留学の話は丁度姫の所にも届いていました。訝る姫に、これが遠回しな縁談であることを、妖精乳母は嬉々と解説してしまいます。
鏡越しに向けられる極寒の視線に、気付くこともなく。
解説された姫は、『はぁ⁉』と血の色の瞳を見開きました。いつ見ても不気味な色――王妃は顔を顰めます。
ですが。
『ちょ……な、何言ってるの? じ、じゃあ、あの王子……まさか……ま、まさか、本気で……わたし、を……?』
一度直接プロポーズされたことを思い出してか、姫の顔が一気に赤く染まって行きます。
王子がそんなことを言ったなんて夢にも思わない王妃ですが、今の彼女の目――に限らず、余程鈍感な人間が見たのでもなければ、姫が満更でもなさそうなのは、明らかで。

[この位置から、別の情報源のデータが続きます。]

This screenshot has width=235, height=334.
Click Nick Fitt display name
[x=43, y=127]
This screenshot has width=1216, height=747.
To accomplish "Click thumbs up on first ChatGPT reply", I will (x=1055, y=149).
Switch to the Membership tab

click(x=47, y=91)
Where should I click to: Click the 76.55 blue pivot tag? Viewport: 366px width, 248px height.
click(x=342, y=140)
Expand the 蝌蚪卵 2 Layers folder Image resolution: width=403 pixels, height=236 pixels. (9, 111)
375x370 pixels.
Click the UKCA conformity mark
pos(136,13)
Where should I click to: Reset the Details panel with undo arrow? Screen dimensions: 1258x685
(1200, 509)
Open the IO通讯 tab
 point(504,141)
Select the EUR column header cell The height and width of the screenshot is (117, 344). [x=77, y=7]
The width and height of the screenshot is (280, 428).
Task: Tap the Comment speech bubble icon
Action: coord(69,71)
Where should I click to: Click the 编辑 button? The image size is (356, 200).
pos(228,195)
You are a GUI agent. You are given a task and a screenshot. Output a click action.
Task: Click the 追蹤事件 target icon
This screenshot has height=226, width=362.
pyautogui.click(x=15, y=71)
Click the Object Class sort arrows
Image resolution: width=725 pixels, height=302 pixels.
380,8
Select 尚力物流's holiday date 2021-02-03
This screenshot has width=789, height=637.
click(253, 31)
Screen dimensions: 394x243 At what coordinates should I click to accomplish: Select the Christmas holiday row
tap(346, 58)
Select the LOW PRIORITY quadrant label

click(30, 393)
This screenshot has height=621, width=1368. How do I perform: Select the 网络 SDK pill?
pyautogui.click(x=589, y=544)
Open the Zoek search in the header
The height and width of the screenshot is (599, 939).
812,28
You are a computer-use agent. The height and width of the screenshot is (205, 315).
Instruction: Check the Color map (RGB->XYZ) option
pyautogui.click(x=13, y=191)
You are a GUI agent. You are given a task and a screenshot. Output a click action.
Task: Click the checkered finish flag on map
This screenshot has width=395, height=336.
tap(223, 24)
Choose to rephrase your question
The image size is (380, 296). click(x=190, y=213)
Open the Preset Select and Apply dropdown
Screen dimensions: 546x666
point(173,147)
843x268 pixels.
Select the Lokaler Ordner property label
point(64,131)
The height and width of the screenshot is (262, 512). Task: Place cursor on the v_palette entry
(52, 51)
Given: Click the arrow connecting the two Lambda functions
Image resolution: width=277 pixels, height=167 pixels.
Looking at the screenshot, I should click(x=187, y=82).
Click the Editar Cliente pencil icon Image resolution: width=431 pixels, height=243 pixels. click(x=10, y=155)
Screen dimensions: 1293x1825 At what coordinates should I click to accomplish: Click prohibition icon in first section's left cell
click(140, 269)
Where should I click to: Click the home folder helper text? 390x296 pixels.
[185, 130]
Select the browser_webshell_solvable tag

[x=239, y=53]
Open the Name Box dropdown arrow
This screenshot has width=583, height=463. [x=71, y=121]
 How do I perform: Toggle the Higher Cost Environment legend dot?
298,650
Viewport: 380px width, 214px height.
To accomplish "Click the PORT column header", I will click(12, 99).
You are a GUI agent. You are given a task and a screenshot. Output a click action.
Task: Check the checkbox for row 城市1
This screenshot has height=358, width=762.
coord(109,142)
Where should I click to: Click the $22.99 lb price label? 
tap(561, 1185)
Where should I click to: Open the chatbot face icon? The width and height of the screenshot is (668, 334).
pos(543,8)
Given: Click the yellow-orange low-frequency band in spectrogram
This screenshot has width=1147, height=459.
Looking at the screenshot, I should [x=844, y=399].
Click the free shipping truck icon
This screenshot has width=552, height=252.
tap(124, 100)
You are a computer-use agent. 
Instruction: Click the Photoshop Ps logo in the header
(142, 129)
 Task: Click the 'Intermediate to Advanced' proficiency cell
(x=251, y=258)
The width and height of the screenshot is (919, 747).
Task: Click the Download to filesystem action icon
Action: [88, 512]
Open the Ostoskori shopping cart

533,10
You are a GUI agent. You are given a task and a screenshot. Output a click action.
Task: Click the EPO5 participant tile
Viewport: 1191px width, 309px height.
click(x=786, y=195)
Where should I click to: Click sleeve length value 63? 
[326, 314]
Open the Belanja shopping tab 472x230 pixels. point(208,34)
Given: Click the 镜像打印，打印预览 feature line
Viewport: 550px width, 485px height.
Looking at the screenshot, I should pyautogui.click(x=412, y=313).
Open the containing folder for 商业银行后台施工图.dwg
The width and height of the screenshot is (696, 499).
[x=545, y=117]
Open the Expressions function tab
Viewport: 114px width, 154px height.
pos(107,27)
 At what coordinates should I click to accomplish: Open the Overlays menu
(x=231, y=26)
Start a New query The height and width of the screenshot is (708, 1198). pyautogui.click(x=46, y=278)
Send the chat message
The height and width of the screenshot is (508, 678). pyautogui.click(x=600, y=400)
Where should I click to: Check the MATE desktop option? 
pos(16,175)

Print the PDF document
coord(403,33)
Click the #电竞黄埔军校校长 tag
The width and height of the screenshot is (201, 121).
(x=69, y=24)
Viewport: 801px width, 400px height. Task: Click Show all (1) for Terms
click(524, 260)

『ようございました、大変ようございましたわ、姫様!』
『あう……ど、ど、どうしよう……』
妖精が喜びに光の粒子を振り撒くほど姫は恥ずかしがり、そして姫がもじもじするほど王妃の視線は厳しくなって行きます。
ですが王妃が憎々しげに鏡を睨んでいたのは、ほんの数秒。
王妃は苛立ちを抑えるように深く長く息を吐き出し、再び鏡を仕舞い込みました。
姫の姿を視界から追い出してしっかりと深呼吸をしても、王妃の眉間の皺はほぐれません。
「……認めないわ。例え陛下がお赦しになっても」
険しい目付きと低い声音で、王妃は更に吐き出します。
悪役っぽいです。
「本気で潰すしかなさそうね……」
王妃は今後も大体こんな感じです。